WORK INSTRUCTIONS:
For each line below, check for "computer"; give only the total of lines where it occurs.

GIVEN RECORDS:
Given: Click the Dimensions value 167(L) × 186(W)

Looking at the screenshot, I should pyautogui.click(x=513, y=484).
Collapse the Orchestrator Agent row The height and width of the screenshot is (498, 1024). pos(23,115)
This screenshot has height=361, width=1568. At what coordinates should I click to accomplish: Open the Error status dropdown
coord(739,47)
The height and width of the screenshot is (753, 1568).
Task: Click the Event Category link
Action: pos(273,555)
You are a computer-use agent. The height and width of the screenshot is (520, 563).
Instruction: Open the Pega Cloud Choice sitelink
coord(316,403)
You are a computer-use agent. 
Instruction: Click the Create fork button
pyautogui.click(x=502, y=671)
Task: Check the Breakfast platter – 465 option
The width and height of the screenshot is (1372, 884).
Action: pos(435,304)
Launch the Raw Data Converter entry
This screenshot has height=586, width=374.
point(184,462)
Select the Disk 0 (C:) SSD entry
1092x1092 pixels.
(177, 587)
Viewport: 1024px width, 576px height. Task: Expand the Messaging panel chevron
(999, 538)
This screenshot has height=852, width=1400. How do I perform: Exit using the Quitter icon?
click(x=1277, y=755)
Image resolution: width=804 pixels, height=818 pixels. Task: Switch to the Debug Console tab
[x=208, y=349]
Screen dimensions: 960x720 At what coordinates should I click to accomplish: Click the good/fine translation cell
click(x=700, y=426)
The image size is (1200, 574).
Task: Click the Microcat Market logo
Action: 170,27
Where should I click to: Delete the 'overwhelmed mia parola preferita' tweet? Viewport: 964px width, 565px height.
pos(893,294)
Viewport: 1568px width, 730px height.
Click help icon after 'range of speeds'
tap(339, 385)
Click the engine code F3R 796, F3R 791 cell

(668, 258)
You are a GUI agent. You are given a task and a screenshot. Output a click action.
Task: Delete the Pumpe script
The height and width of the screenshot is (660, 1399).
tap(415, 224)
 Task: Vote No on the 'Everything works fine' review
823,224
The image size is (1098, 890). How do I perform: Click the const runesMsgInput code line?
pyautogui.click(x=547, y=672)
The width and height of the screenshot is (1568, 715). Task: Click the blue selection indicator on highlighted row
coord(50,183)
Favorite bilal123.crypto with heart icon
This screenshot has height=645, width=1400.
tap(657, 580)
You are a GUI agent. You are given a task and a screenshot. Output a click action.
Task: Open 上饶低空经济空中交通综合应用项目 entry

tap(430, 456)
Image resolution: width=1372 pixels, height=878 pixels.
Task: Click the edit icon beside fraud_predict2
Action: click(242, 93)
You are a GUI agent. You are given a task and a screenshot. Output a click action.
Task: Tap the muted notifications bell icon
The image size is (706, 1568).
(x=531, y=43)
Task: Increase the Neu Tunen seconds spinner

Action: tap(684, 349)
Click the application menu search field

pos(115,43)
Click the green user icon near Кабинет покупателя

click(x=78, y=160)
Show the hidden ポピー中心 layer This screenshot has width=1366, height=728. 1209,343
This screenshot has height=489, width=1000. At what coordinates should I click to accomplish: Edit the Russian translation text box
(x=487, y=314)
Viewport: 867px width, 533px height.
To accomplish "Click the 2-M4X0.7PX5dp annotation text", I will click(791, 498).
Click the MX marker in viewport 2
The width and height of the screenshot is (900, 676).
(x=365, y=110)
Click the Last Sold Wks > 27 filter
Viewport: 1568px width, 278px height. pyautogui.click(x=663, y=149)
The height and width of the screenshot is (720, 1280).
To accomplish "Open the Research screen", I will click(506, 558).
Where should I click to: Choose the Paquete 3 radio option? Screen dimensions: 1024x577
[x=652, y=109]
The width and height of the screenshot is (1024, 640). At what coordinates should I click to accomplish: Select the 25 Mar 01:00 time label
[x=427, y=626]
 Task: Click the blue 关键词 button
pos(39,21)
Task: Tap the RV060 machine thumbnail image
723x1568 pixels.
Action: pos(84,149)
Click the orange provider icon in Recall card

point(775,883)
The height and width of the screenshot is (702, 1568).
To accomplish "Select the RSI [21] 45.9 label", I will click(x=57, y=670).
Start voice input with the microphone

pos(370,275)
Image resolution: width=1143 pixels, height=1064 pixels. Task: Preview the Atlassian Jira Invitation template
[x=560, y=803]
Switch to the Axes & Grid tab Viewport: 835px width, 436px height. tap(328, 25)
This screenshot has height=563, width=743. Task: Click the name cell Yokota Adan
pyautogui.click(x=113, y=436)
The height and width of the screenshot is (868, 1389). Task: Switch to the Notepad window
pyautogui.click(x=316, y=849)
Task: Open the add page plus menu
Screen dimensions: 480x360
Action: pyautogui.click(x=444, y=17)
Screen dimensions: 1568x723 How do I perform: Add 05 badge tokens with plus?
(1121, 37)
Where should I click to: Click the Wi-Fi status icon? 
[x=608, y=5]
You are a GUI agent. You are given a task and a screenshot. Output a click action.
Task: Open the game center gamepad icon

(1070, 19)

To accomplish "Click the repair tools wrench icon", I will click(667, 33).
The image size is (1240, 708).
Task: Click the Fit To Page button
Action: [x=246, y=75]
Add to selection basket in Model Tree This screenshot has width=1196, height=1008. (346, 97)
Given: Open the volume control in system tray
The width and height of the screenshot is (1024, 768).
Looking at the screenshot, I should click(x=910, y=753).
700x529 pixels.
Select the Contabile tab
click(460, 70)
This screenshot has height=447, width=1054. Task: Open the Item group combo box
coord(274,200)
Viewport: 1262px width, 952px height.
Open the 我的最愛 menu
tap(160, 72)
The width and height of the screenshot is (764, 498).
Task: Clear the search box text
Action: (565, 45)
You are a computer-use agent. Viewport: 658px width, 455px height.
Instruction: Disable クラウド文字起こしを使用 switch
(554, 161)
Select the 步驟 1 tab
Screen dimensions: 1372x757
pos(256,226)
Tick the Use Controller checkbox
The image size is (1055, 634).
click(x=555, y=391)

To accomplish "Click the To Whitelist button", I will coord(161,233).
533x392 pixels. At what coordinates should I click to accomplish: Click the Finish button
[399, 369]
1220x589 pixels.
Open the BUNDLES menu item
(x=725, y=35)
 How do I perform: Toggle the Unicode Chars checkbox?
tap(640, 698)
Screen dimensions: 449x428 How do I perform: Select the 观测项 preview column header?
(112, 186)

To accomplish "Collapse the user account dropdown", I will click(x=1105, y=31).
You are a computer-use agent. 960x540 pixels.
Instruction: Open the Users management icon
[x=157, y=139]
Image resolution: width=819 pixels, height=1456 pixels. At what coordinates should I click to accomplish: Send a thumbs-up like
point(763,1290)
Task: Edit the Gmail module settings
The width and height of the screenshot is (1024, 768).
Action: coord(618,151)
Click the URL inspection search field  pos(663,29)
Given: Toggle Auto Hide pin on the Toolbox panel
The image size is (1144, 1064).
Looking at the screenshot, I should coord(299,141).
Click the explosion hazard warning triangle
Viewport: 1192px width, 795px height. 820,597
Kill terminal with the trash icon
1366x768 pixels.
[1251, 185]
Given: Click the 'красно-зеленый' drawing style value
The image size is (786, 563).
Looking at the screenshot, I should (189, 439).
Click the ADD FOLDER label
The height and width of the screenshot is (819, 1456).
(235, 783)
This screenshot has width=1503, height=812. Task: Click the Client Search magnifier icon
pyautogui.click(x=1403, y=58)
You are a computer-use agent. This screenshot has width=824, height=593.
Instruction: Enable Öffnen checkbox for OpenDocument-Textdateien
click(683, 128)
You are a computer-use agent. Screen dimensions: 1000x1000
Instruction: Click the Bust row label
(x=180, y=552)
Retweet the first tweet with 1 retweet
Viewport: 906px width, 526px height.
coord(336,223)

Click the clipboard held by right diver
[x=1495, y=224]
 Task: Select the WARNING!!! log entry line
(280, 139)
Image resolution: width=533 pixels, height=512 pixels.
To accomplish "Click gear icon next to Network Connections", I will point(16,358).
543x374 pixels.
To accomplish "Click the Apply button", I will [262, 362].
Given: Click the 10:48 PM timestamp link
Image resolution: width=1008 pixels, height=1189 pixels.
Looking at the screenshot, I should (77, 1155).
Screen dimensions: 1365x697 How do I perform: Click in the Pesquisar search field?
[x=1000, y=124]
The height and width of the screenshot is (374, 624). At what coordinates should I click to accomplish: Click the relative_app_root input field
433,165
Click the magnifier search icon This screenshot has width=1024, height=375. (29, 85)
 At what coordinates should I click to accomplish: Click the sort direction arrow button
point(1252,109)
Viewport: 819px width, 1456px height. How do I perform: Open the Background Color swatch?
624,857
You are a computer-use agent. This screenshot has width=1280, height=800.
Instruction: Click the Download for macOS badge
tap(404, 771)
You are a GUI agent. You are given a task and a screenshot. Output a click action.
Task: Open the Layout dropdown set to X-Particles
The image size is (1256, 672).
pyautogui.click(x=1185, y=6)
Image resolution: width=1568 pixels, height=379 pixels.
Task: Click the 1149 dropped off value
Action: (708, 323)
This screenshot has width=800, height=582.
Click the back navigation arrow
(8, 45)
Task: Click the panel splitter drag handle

SOLUTION TO THIS TASK:
7